TOKYO. Il nuotatore carpigiano Gregorio Paltrinieri conquista la medaglia d’argento negli 800 stile libero ai Giochi Olimpici di Tokyo. L’azzurro, debilitato nelle scorse settimane dalla mononucleosi, chiude in 7’42«11. Oro all’americano Robert Finke 7’41»87. Terzo l’ucraino Mykhailo Romanchuk (7’42«33).

"Questa medaglia «è talmente inaspettata e più bella. Rio me l’ero immaginata così tanto che quando è arrivata non me la sono goduta. Qui senza aspettative, avevo solo sensazioni negative in vasca. Non dovevo più pensare a niente. Sapevo che sarebbero arrivati, ho avuto la fortuna di essere in corsia otto in modo che nessuno mi stesse attaccato. Ora devo rimanere super concentrato perché tutto puo cambiare in un click".

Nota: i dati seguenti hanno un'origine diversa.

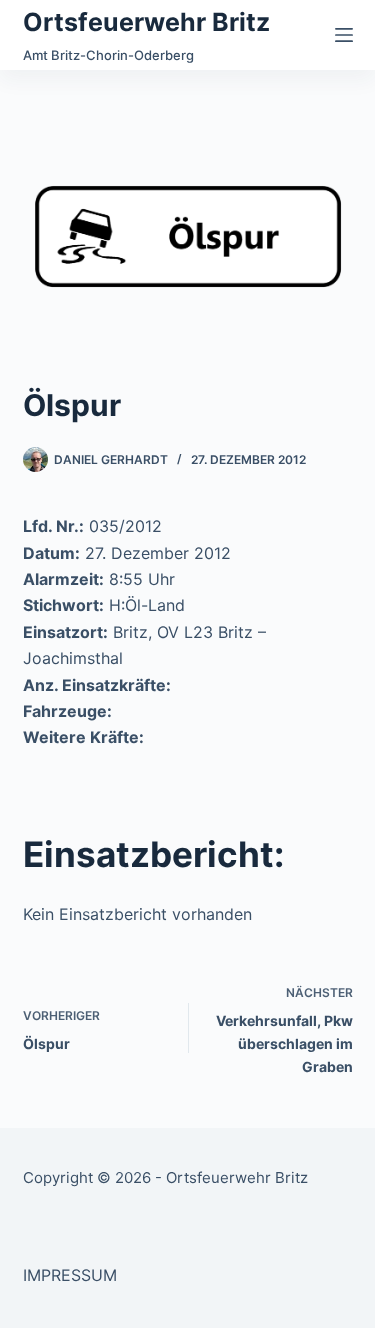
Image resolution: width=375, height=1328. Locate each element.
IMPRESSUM (70, 1275)
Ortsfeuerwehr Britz (146, 22)
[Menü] (344, 35)
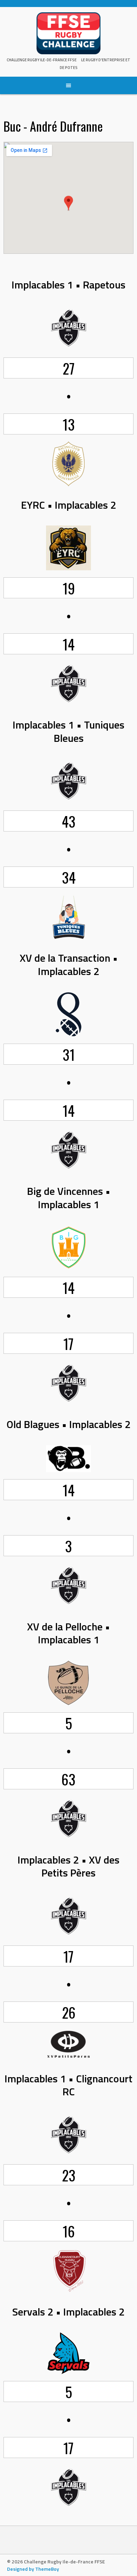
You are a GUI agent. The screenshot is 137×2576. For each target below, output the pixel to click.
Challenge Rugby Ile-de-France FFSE (42, 60)
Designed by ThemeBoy (33, 2568)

Lo dice in conferenza stampa Gregorio Paltrinieri dopo la medaglia d’argento degli 800 stile libero ai Giochi di Tokyo. Poi fra i ringraziamenti quello sentito ai genitori: «Sono venuti a Piombino dove mi stavo allenando e mi hanno visto nel momento di down peggiore dove sono stato 48 ore a letto. Non riuscivo a parlare, a mangiare, avevo le placche in gola ma hanno creduto in me».

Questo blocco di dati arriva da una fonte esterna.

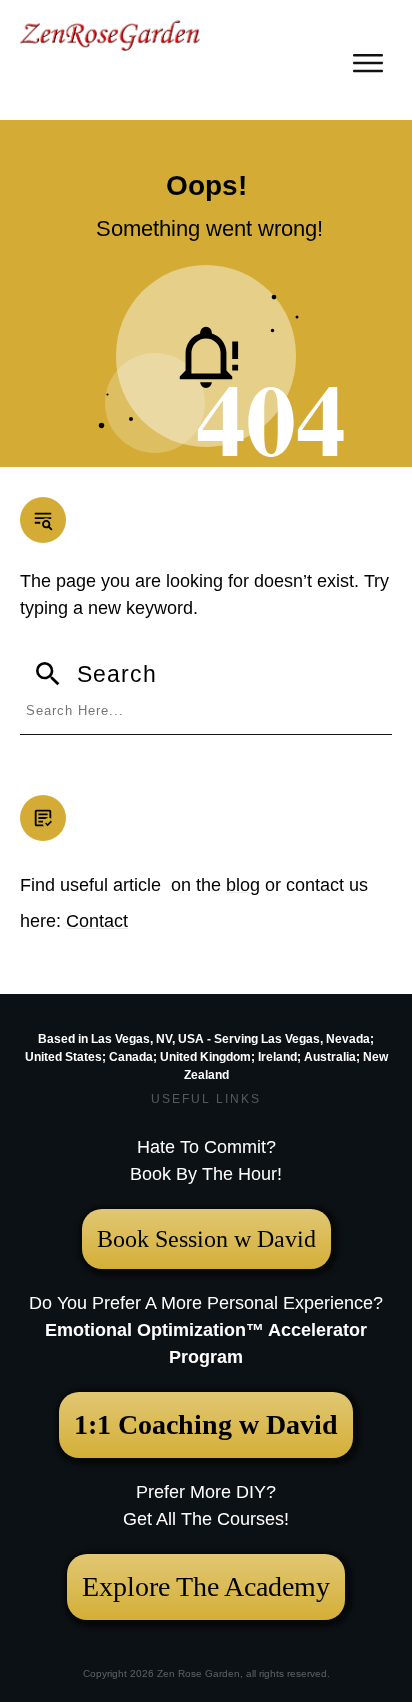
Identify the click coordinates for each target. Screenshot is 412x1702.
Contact (97, 921)
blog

Paltrinieri parla poi dello stress che hanno denunciato molti atleti come Simone Biles: «la capisco. Ogni volta che entro in acqua sembra tutto dovuto e non è bello perché siamo tutti forti. Io lo faccio perché mi piace e mi diverte ma a volte la pressione entra e ti destabilizza. Oggi tutti mi davano per.mezzo morto e me la sono goduta», conclude.